Un ricordo e una riflessione che riguardano, dunque, tutti gli italiani, non solo gli esuli o solo uno schieramento politico: non di una parte dell’Italia, né una vicenda circoscritta nel tempo e nello spazio legata alla violenza dell’età dei nazionalismi e delle guerre europee, ma un atto di consapevolezza della Nazione italiana su quello che ha significato il '900 qui. Riguarda, dunque, la memoria, il profilo storico e l’identità degli italiani della costa orientale dell’Adriatico: memoria delle violenze prodotte, con le forsennate politiche di oppressione e di espansione, e delle violenze e dei torti subiti.
Molto si sa ormai sulle foibe, basti pensare ai lavori di Valdevit, di Pupo e di Spazzali, e molto si sa sull’esodo anche se deve continuare il reperimento delle fonti con l'apertura di tutti gli archivi; ma ancora poco si sa e si è riflettuto sulle politiche che le autorità jugoslave hanno attuato per alterare in modo sistematico i connotati profondi della società istriana, fiumana e dalmata, lungo l’arco di più decenni e pur nel variare dei regimi politici.
Ora nel clima politico e civile diverso che l’Europa ci ha aiutato a costruire e consolidare nel tempo, ora siamo in grado di guardare a tutto questo passato con una diversa consapevolezza: possiamo guardare senza velleità ma senza fatalistiche rinunce, con serietà agli strumenti culturali – in primo luogo per la scuola – che oggi sono a disposizione e dagli strumenti giuridici (indennizzi, beni abbandonati) che possono ancora sanare vecchie ingiustizie.
Siamo in grado di fare tutto questo correttamente ed utilmente per tutti.

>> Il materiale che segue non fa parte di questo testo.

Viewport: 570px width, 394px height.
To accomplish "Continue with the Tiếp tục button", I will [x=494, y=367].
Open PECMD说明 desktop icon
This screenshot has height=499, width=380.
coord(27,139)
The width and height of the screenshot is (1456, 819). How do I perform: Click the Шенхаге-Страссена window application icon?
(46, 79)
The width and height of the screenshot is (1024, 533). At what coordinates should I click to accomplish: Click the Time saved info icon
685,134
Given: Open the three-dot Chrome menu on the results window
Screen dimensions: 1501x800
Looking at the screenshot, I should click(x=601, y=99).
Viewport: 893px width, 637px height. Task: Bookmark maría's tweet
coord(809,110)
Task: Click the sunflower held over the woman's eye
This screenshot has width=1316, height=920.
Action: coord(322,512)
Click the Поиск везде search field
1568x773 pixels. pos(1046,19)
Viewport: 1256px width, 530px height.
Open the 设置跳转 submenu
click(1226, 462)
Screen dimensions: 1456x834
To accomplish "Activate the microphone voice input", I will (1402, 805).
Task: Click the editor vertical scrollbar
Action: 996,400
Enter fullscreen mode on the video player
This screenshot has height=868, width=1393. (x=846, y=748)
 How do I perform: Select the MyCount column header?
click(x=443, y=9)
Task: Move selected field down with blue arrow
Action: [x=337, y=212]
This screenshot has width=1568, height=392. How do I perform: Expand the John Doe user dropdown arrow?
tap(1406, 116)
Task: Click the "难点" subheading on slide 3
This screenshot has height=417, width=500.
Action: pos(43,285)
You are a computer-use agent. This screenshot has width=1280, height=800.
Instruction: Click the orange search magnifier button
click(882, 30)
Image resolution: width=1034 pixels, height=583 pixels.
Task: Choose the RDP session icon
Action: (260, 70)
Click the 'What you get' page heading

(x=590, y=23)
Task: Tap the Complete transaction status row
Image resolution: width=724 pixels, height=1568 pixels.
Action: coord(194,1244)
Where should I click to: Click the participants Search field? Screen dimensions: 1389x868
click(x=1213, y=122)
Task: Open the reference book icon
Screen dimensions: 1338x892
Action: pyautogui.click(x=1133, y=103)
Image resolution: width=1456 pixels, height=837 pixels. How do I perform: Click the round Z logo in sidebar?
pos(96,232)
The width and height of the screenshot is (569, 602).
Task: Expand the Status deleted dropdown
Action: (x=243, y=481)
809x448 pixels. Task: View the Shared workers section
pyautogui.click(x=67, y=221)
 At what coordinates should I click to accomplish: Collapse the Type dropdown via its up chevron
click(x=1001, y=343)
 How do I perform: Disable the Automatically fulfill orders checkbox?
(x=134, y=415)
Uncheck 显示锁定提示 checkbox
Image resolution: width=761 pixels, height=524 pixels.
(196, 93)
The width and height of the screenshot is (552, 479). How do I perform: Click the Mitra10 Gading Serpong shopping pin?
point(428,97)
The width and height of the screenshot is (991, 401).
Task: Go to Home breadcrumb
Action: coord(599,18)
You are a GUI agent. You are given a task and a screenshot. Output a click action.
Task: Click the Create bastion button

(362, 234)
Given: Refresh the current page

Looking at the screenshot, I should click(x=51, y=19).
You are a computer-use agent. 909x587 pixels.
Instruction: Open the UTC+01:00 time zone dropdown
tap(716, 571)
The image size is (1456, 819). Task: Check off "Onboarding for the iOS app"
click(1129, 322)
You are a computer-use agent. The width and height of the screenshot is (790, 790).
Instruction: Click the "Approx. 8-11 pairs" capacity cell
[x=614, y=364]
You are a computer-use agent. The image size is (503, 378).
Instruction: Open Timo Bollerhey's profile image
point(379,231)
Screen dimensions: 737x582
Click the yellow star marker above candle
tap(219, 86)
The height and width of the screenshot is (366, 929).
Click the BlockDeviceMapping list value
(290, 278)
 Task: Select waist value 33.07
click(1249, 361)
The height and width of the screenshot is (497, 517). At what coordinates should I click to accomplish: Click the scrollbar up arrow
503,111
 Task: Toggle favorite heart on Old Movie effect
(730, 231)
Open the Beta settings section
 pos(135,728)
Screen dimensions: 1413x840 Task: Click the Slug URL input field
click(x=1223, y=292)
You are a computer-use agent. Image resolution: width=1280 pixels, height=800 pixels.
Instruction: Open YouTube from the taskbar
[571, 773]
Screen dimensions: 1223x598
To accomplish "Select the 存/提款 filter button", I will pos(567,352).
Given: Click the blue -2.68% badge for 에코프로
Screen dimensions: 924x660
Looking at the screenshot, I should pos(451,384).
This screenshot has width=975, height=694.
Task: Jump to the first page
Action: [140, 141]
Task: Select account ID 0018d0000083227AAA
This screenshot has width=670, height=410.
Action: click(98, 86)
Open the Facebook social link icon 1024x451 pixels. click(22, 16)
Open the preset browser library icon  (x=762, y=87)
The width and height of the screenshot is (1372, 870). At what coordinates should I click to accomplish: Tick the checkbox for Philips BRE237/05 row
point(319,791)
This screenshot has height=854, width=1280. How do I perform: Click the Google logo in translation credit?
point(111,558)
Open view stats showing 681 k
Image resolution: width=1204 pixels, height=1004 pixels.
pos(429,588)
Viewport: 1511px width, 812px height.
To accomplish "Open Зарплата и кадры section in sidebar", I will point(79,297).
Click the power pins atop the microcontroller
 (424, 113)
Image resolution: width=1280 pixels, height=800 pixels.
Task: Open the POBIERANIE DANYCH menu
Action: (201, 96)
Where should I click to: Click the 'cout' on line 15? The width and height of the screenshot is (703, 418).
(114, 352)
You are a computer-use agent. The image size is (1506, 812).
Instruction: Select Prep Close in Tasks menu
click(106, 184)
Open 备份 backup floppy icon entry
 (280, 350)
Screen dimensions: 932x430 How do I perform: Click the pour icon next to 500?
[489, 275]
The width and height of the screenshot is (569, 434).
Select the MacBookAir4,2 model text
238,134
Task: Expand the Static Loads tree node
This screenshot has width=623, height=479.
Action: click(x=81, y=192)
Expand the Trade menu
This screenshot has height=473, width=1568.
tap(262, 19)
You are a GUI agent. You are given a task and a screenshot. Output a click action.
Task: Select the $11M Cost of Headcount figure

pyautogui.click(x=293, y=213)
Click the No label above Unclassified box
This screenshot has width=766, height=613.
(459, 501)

Il mondo degli esuli ha capito molte cose, ha contribuito alla costruzione del Paese e dell’Europa ed ha ben chiari le responsabilità e il senso storico riguardante il ruolo che gli italiani dell’Istria, Fiume e della Dalmazia oggi possono avere nella costruzione di una nuova stagione per l’Adriatico. La nostra esperienza molto può dire sull’Europa del '900, con i suoi nazionalismi e totalitarismi e molto può dire all'Europa di oggi, quella dell’unificazione e dell’integrazione.